The recall affects certain batches of the company’s buprenorphine hydrochloride (HCI) injection and its labetalol hydrocholoride injection, both of which come in Pfizer’s Carpuject syringe device.
While the company has not yet received reports of “any relevant” adverse events tied to the recalled batches, it opted to pull the meds due to the potential for incomplete crimp seals.
The concern followed one custumer complaint about a leaking product, Pfizer said in a notice posted by the FDA.
Hospira’s buprenorphine product is indicated for intravenous or intramuscular administration to treat pain management that requires an opioid analgesic, while the labetalol HCI product controls blood pressure during severe hypertension.
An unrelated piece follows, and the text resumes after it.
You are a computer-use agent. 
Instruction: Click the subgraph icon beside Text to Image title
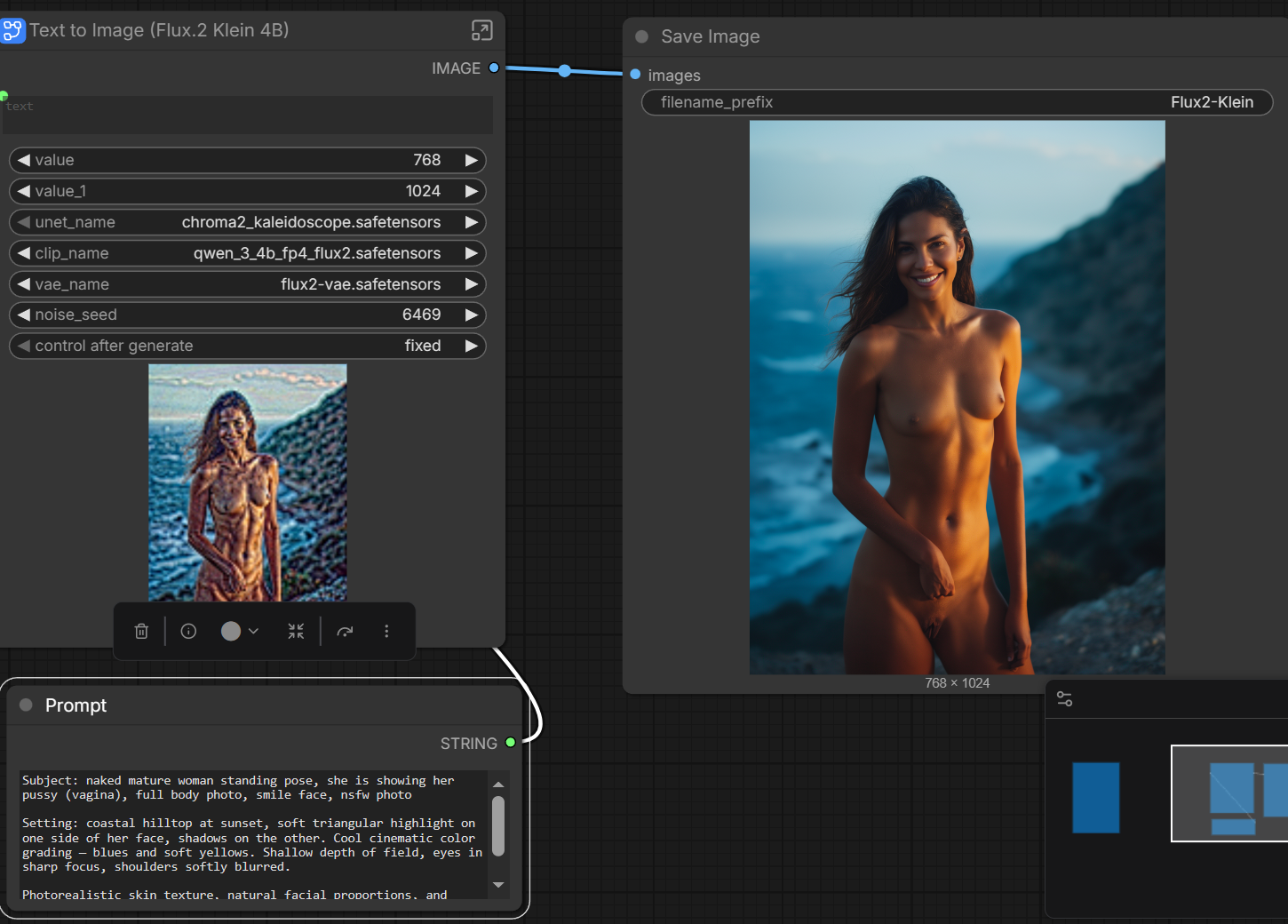click(x=12, y=31)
The recalled batches were distributed to wholesalers and hospitals across the U.S. between September 2023 and April of this year. The buprenorphine HCI lots expire in September and October of this year, while the three lots of labetalol injections carry expiration dates in 2025.
Pfizer is arranging for the return of the affected products and instructed those with remaining inventory to discontinue use, stop distribution and quarantine the injections immediately.
Late last year, contamination concerns led to mutiple recalls for the Pfizer subsidiary.
First, the company yanked one lot of its injectable cancer med bleomycin after a customer flagged glass particulates in one vial. Then, two strengths of injectable sodium bicarbonate and one lot of atropine sulfate injection were pulled due to the “potential presence of glass particulate matter” spotted during routine product inspections.
The spree continued with another market pull of one lot of vancomycin hydrochloride injection vials. That recall was attributed to a report of two visible glass particles in one vial.